Hi
For y = abs(x+2) + abs(x) + abs(x-2), what are the cases?
I know if there were only two abs, there would be three cases to work out but I have no clue how many there will be for this question and what they might be.
Thanx
Dear xwrathbringerx,
the abs(x) function behaves "irregular" at x=0 that is x=0 is a singular point.
Therefore the function abs(x-2) has sigularity at x=2, hasn't it?
So in your problem you have to divide into 4 cases because there are 3 singular point.
If $\displaystyle x\le -2$ then $\displaystyle y=-(x+2)-x-(x-2)=-3x$.

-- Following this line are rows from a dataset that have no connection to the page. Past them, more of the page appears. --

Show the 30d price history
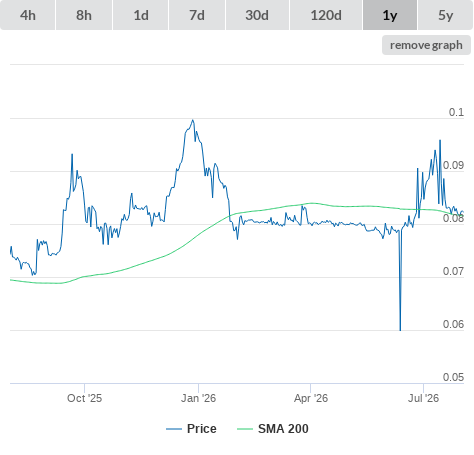474x455 pixels. coord(257,15)
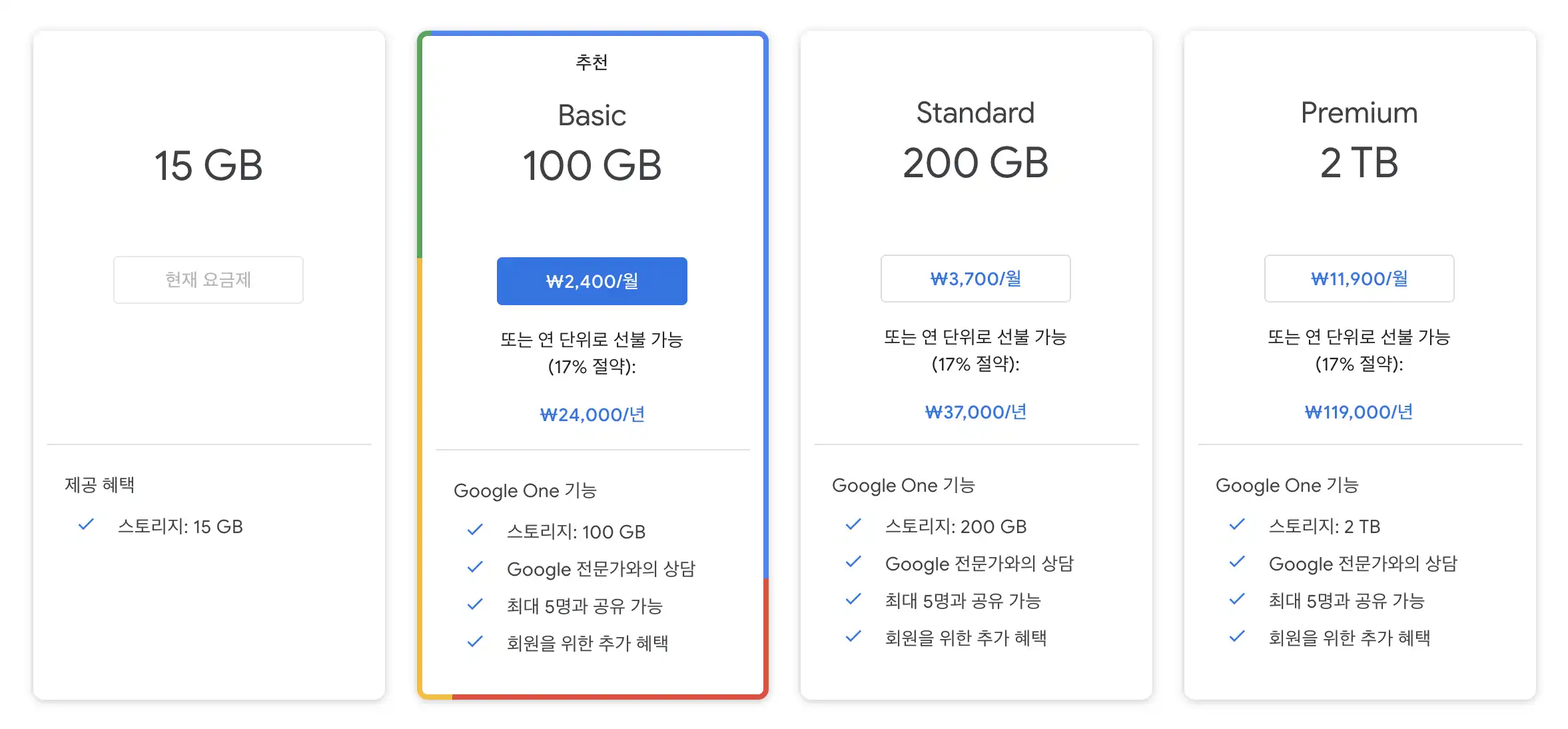Click Google One 기능 label in Standard card
Viewport: 1568px width, 729px height.
tap(903, 485)
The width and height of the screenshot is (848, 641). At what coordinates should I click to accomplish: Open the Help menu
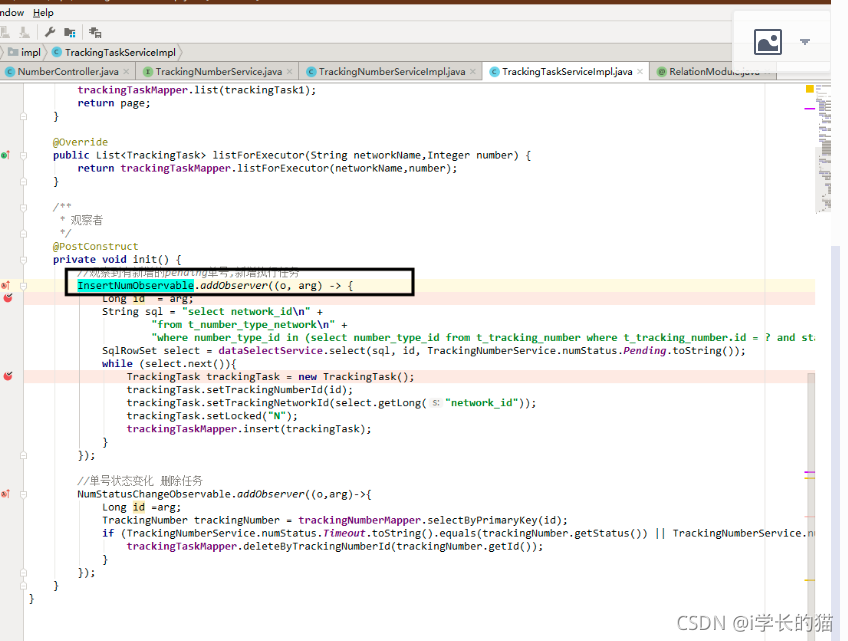[42, 12]
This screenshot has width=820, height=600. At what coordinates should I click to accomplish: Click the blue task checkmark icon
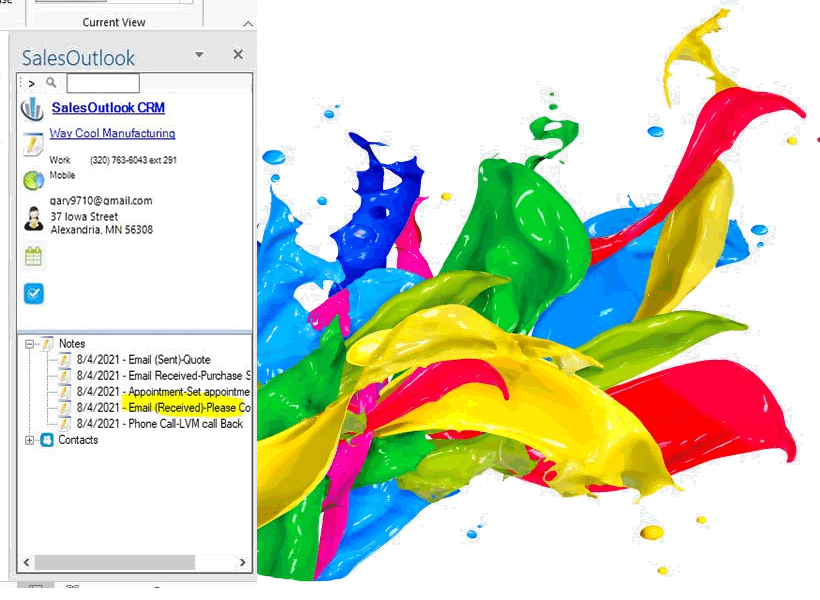pyautogui.click(x=33, y=293)
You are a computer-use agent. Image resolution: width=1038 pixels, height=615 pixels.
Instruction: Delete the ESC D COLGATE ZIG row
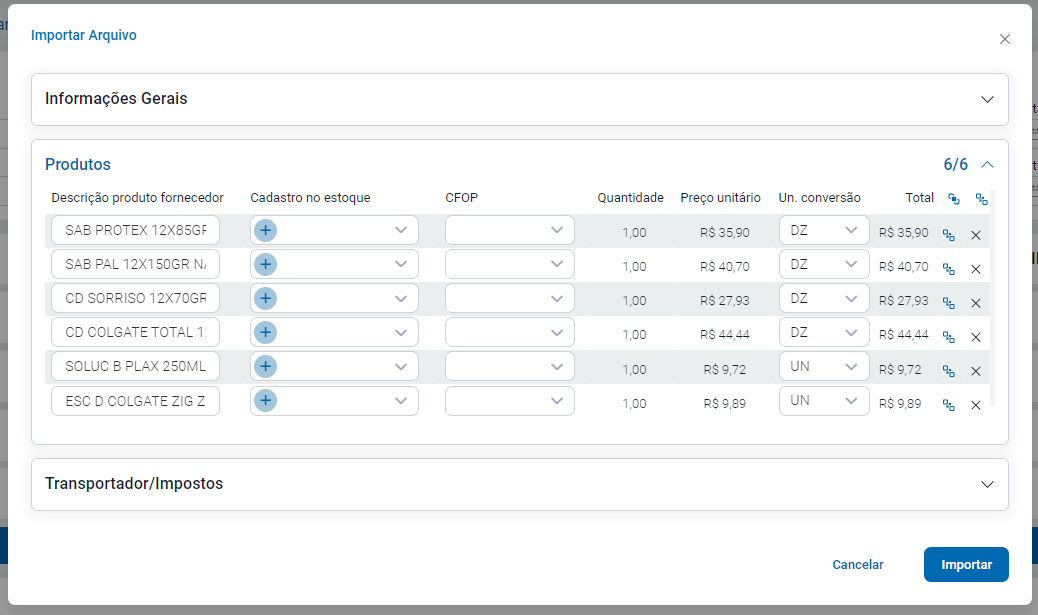pos(976,405)
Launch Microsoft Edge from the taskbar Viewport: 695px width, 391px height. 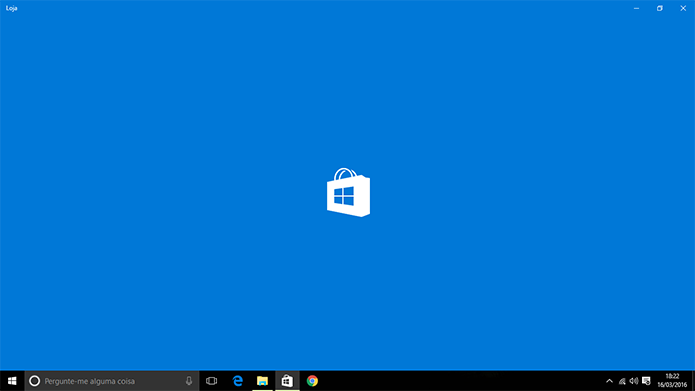tap(238, 381)
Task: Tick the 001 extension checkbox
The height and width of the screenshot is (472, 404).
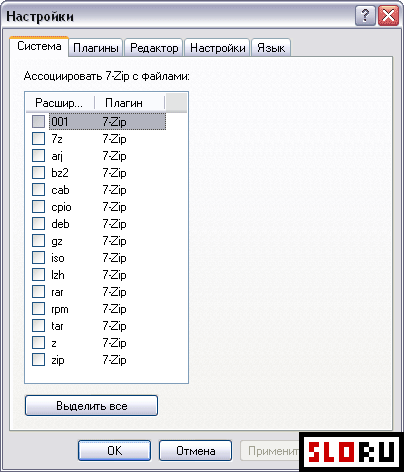Action: tap(38, 121)
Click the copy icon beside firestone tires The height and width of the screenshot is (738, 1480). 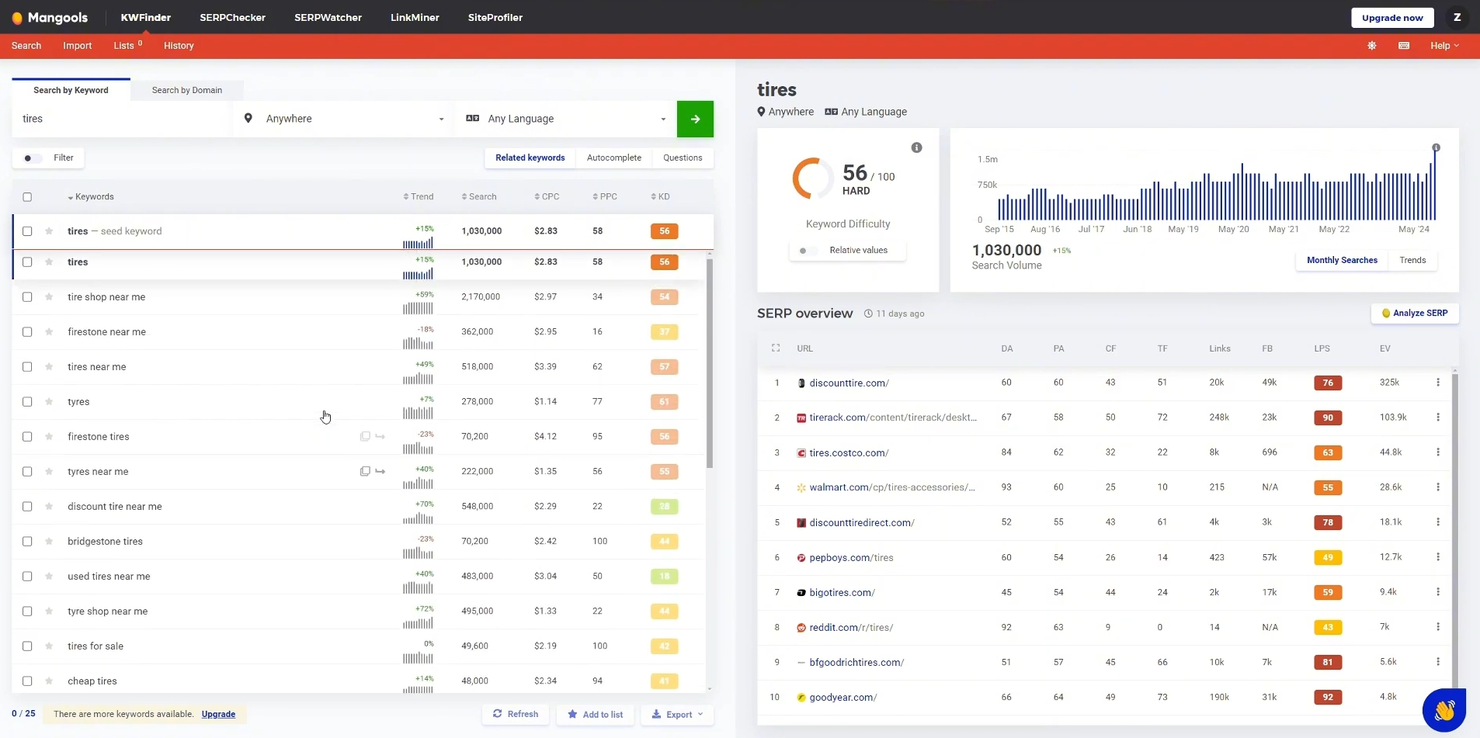pos(365,436)
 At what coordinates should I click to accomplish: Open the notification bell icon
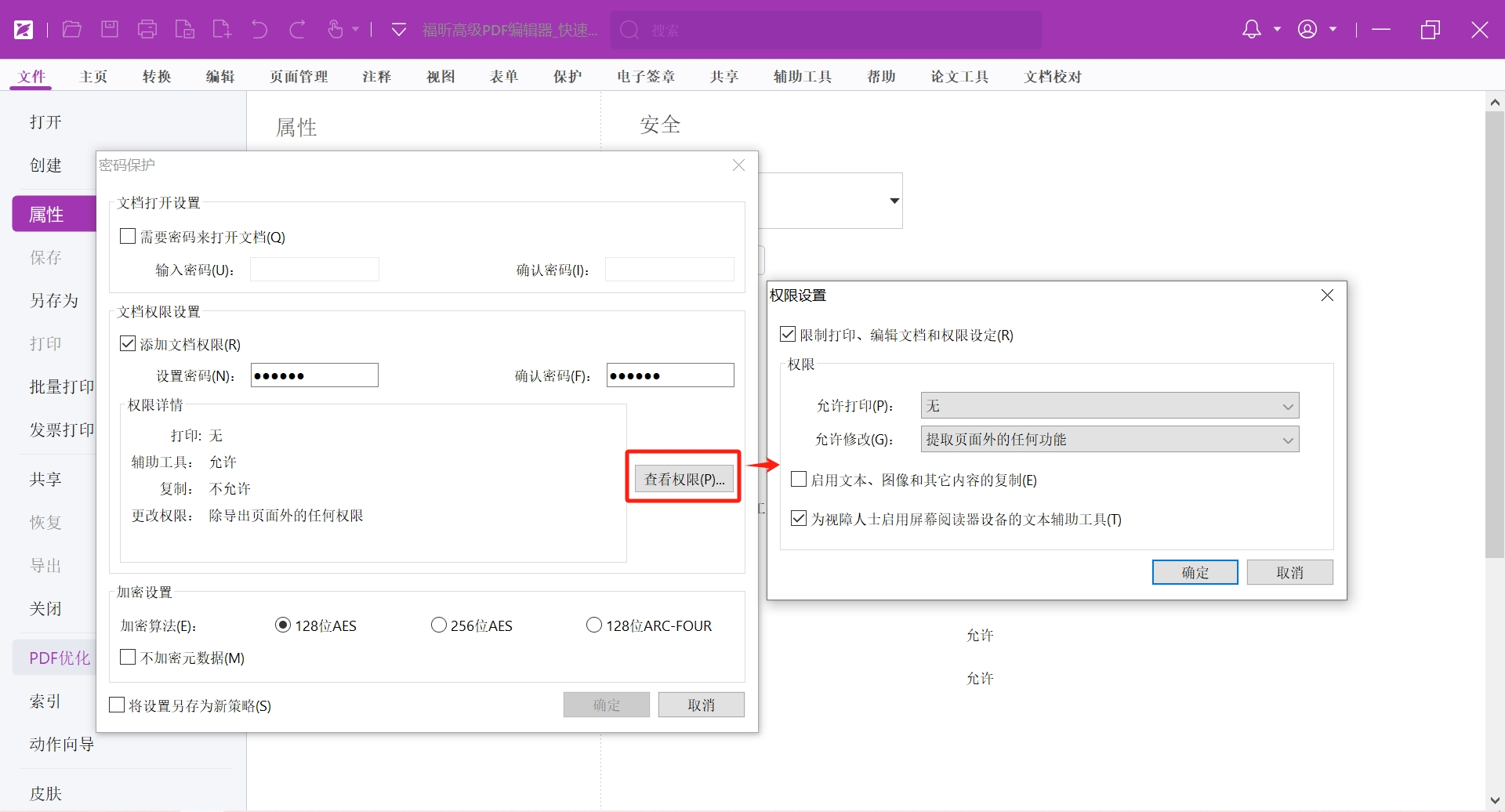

If $\displaystyle -2\le x\le 0$ then $\displaystyle y=(x+2)-x-(x-2)=-x+4$.
If $\displaystyle 0\le x\le 2$ then $\displaystyle y=(x+2)+x-(x-2)=x+4$.
If $\displaystyle 2\le x$ then $\displaystyle y=(x+2)+x+(x-2)=3x$.
The graph is attached.
Hello, xwrathbringerx!
Another approach . . .
Make a sketch . . .For $\displaystyle y \:=\:|x+2| + |x| + |x-2|$, what are the cases?
The graph of .$\displaystyle y \,=\,|x|$ .is a $\displaystyle \vee$ with its vertex at the origin.
The graph of .$\displaystyle y \,=\,|x-2|$ .is the same graph moved 2 units to the right.
The graph of .$\displaystyle y \,=\,|x+2|$ .is the same graph moved 2 units to the left.
Code:\ \ | / / \ \ | / / \ \ | / / \ \ | / / \ \|/ / \ \ * / / \ \ /|\ / / \ \/ | \/ / \ /\ | /\ / \ / \|/ \ / ---------*----*----*------- -2 | 2
Then add the ordinates.
We get the graph that james_bond so thoughtfully provided.